Gibbs sucked beer and burped.
"People fly in from London, Paris, just to
go to these auctions. People phone in bids from Tokyo,
Germany—"
"They don't even see what they're
buying?"
"They have advisers."
"They need other people to tell 'em what
they want?"
Yates ran a hand through his damp hair. The
humidity and Jimmy Gibbs's logic were making him confused and
sleepy. He sipped his tequila and glanced around the Clove Hitch
bar. If you kept your eyes under the pseudo-thatch roof of the open
structure, the light was soft and easy, but as soon as your glance
strayed onto the water or over to the charter-boat docks, the late
sunshine was sharp and scalding. The earth was tilting each day a
little farther toward full summer, the ever-fiercer sun made the
whole world seem to creak the way swollen wood complains at an
over-tightened screw. Ray Yates was getting irritable, wondering
why he'd bothered to try doing the impossible Gibbs a favor.
"Jimmy," he said, "you do what you like. But
I'm telling you, you wanna pull some money out of that painting,
that's the way to do it."
Gibbs considered. The first thing he
considered was whether, if he signaled for another drink, it would
still be on Ray Yates. The radio host had paid for the first round
with a twenty. Fourteen bucks in soggy bills and some silver was
sitting on the bar, and Jimmy Gibbs decided to take a chance. He
caught the eye of Hogfish Mike Curran, wagged his empty bottle,
then, as the proprietor approached, gave the slightest and most
discreet nod in the direction of Yates's cash. Curran bounced this
signal over to the talk-show host in the form of a subtly lifted
eyebrow, and Yates answered with a no less minimal tilt of his
chin: The deal was done, a successful transaction among men who
drink.
Gibbs then turned his attention to the
question of Augie Silver's painting. The fact was he, Gibbs, was
vaguely terrified at the thought of picking up the phone, calling
New York, and having to explain to someone who talked fast and had
a brisk and snooty Yankee accent who he was and what he wanted. He
was afraid he'd be asked to describe the picture, and his
description would sound stupid. He'd have to ask all sorts of dumb
questions about how to wrap the painting, how to send it. "Seems
like a lotta trouble," he said at last. "I mean, what could the
thing be worth —three, four hundred dollars?"

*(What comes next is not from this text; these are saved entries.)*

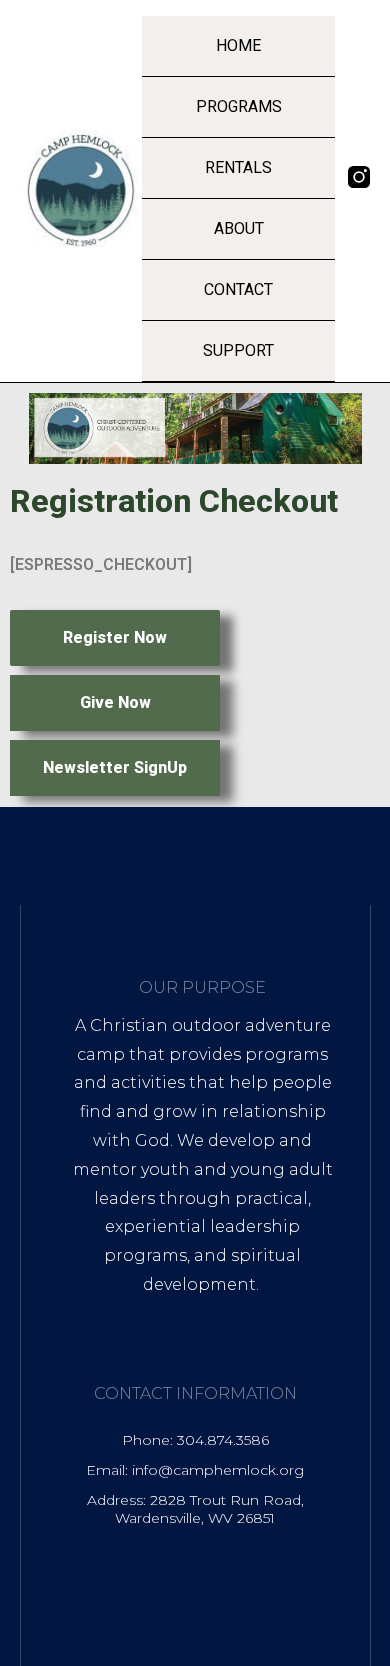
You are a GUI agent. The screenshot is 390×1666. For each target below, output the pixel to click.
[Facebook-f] (359, 206)
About (239, 228)
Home (238, 45)
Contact (238, 289)
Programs (239, 106)
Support (238, 350)
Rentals (238, 167)
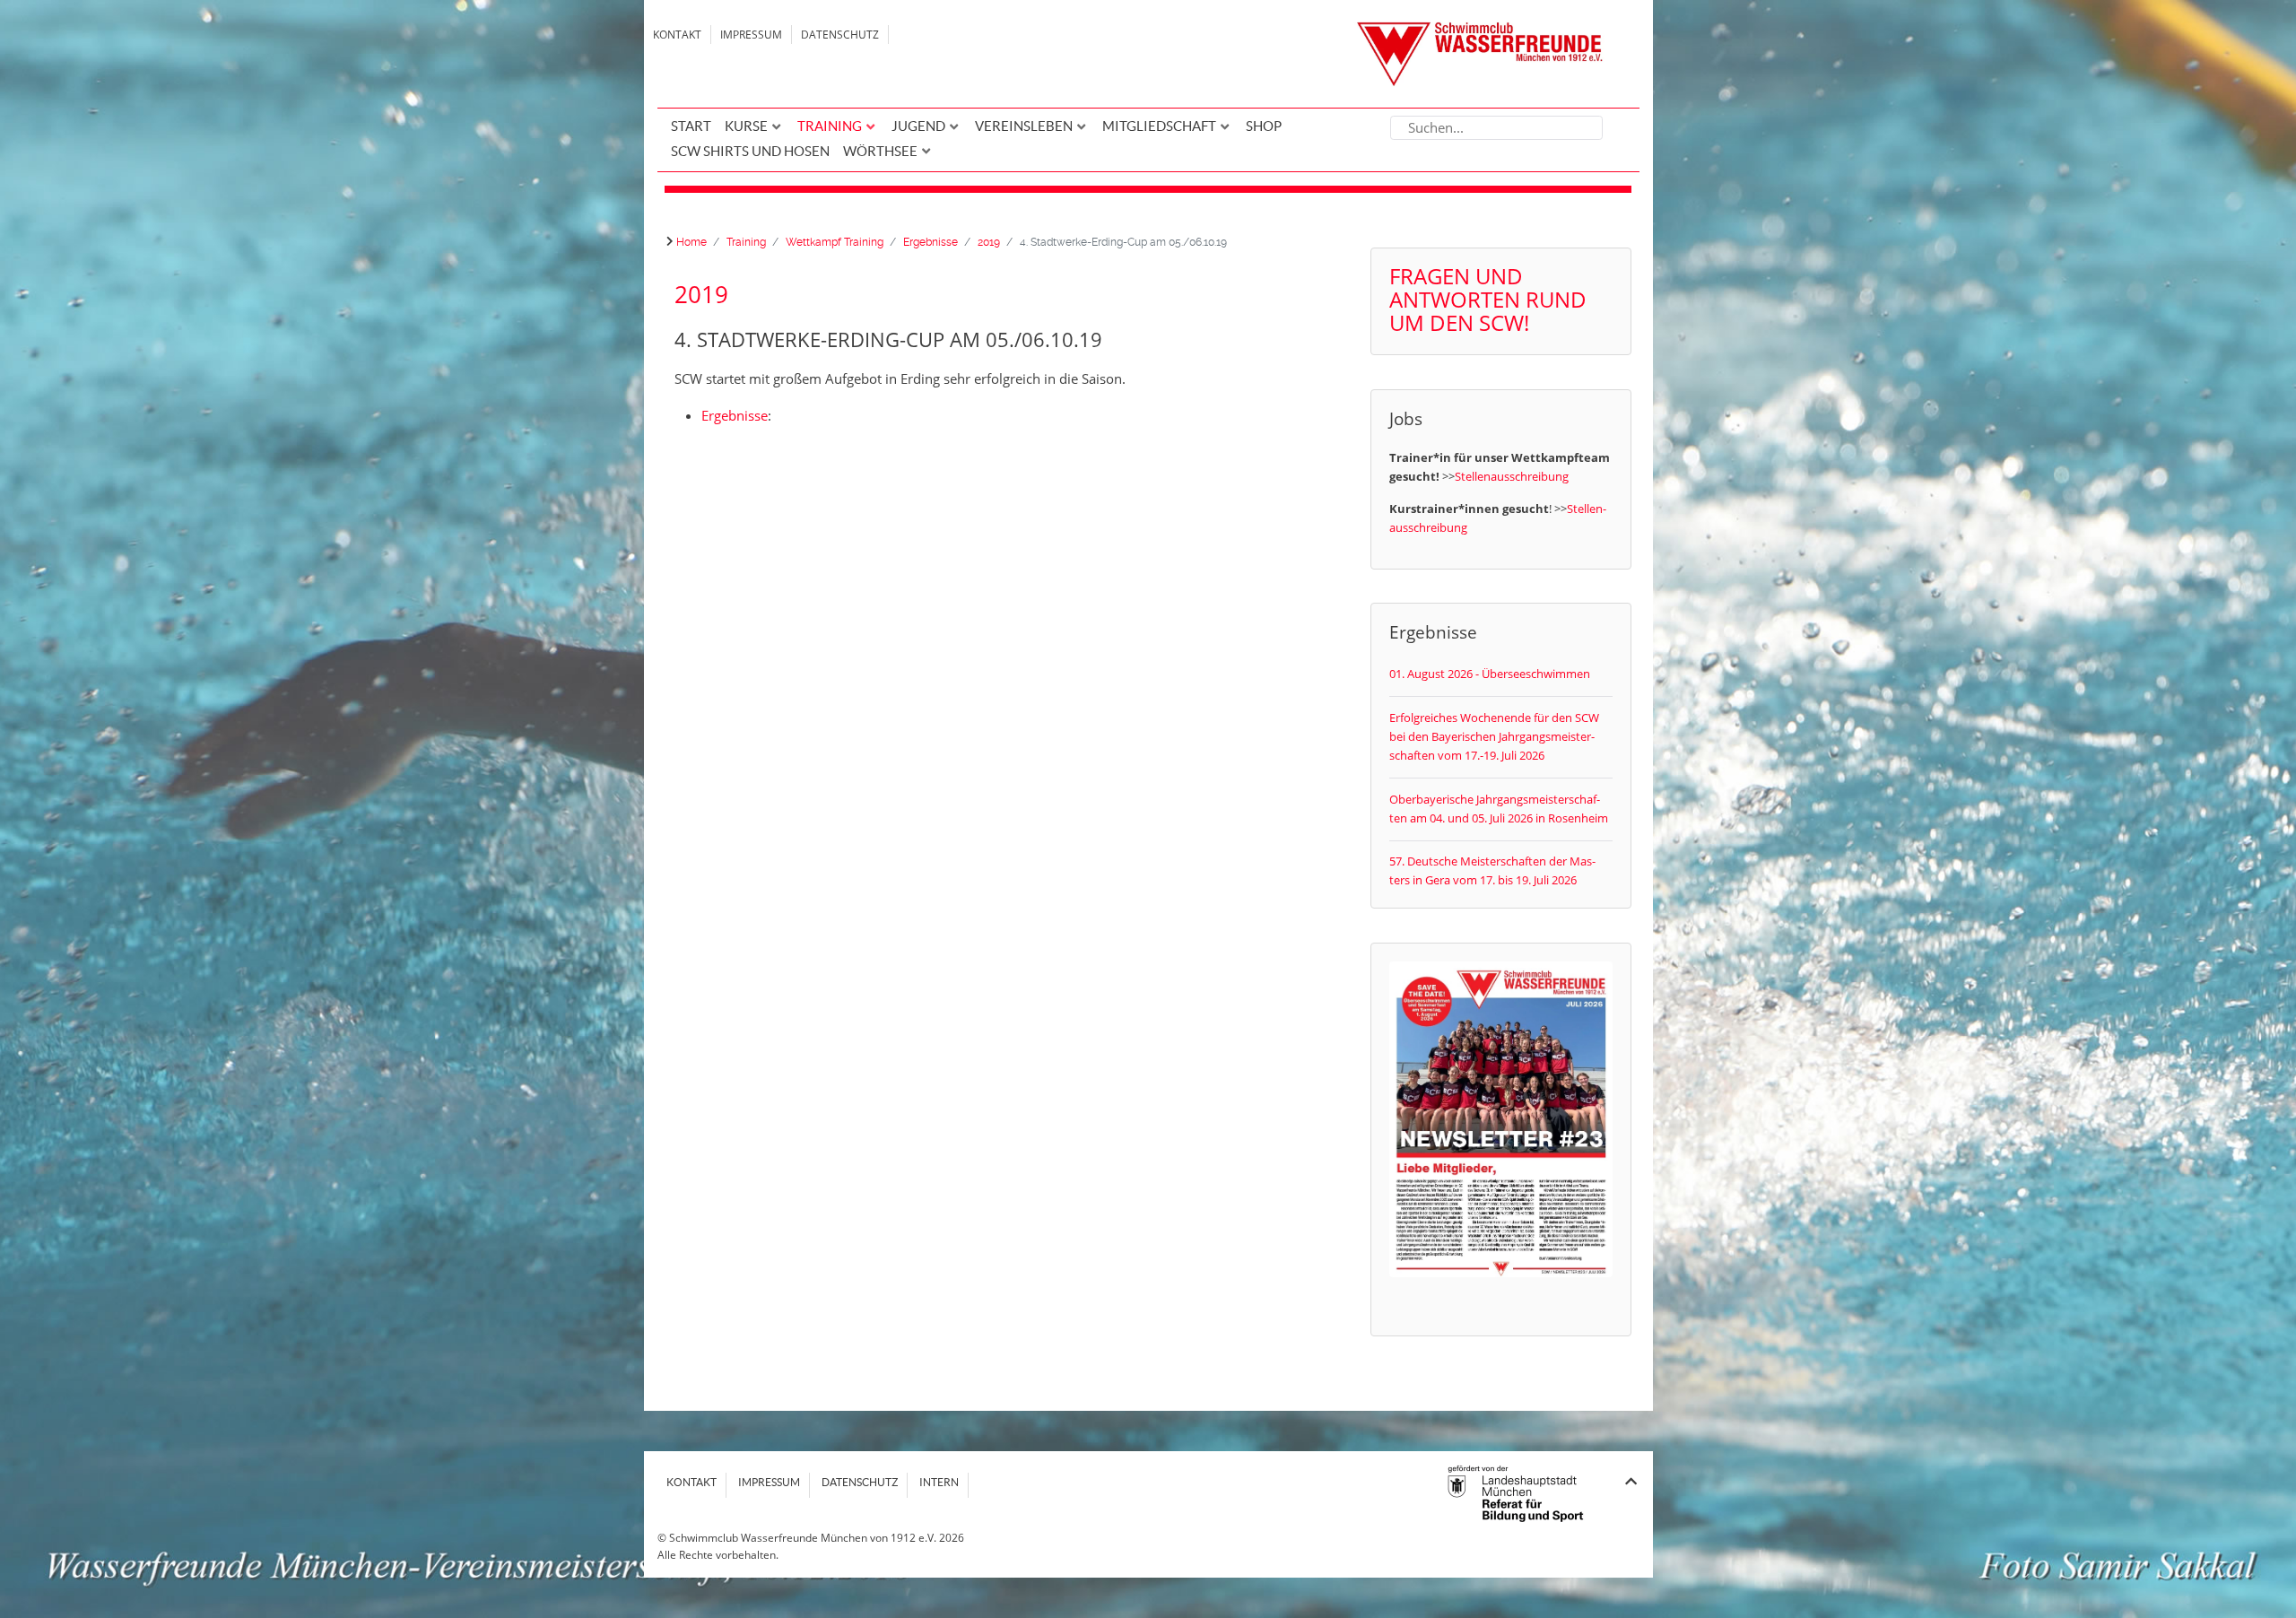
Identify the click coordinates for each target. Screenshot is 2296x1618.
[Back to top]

Ray Yates hadn't wanted another drink, or at
least he hadn't until one was put in front of him. Then he couldn't
help noticing that the fresh ice and lime tasted great and the
alcohol wasn't too bad either. He smacked his lips, put his glass
down slowly, and made a grand sweeping gesture past the unwalled
Clove Hitch bar, across the cloudy water of Garrison Bight, up the
Keys to the whole snaking coastline and continent beyond. "Jimmy,"
he said, "there's a whole 'nother world out there. We're not
talking hundreds. We're talking thousands, Jimmy. Probably tens of
thousands. Maybe more."
"You're shitting me," said Gibbs, but he
looked hard at the talk-show host and realized that he wasn't. He
sucked beer, swallowed it, and worked at holding his face
together.
Yates studied him in turn. Gibbs's scalp had
started to crawl, the gray hair pulled tightly back began to
wriggle like worms so that the small ponytail bobbed up and down.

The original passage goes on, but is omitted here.